L'Iran pourrait accéder à de nouvelles recettes pétrolières grâce à un allègement temporaire des sanctions américaines, mais cette mesure ne libère pas automatiquement le volume bien plus important d'avoirs accumulés à l'étranger après des décennies de restrictions. Les fonds détenus ou limités en Inde, en Chine, en Irak et dans d'autres juridictions restent soumis à des contrôles juridiques et financiers distincts.
Cette ouverture fait suite à un mémorandum en 14 points conclu entre Washington et Téhéran. Les États-Unis ont délivré une licence générale temporaire autorisant jusqu'au 21 août la production, la livraison et la vente de pétrole brut, de produits pétrochimiques et de produits pétroliers iraniens, ainsi que les opérations bancaires, d'assurance et de transport associées.
La licence pourrait procurer jusqu'à 3 milliards de dollars à l'Iran en deux mois.

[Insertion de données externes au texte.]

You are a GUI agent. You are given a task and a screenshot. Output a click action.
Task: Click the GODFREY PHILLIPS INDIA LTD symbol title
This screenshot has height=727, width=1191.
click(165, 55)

Son effet immédiat consiste à faciliter le paiement des ventes énergétiques actuelles, plutôt qu'à rétablir pleinement l'accès aux avoirs précédemment gelés ou à normaliser la position iranienne dans le système financier international.

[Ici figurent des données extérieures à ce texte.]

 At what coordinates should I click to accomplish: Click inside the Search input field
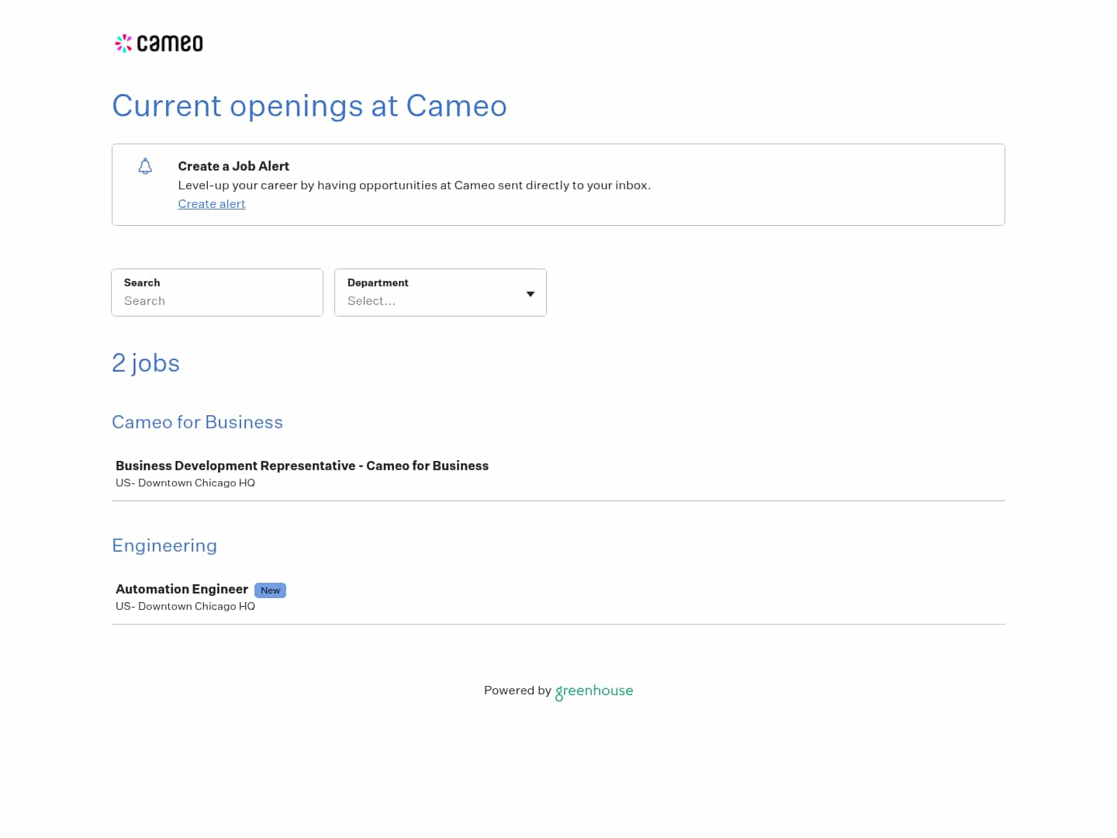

Un démantèlement plus large serait nettement plus complexe. Le dispositif combine des décrets présidentiels, des lois adoptées par le Congrès, des restrictions internationales et des milliers de désignations visant des personnes, des entreprises, des navires et des aéronefs. La Maison-Blanche peut révoquer les mesures exécutives, mais les sanctions inscrites dans la loi nécessitent une intervention du Congrès.
Le travail administratif prendrait également du temps. Plus de 1 000 personnes, navires et aéronefs liés à l'Iran ont été désignés par le Trésor américain depuis le début de 2025, tandis que le retrait de milliers d'entrées des listes restrictives pourrait demander au moins un an. Les mesures distinctes imposées par la Grande-Bretagne, l'Union européenne et d'autres juridictions resteraient en dehors d'une décision américaine.

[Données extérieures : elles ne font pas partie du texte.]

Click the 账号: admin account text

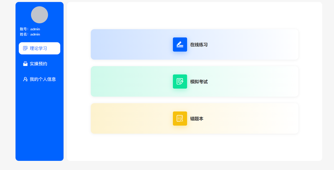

La confiance des entreprises constitue un autre obstacle. Les banques, assureurs et groupes énergétiques devraient encore mener de vastes contrôles de conformité, évaluer leur exposition aux réseaux de contournement et prendre en compte les risques judiciaires. Même en cas d'allègement formel, les investissements de grande ampleur devraient rester limités tant que le nouveau cadre ne paraîtra pas durable et politiquement stable.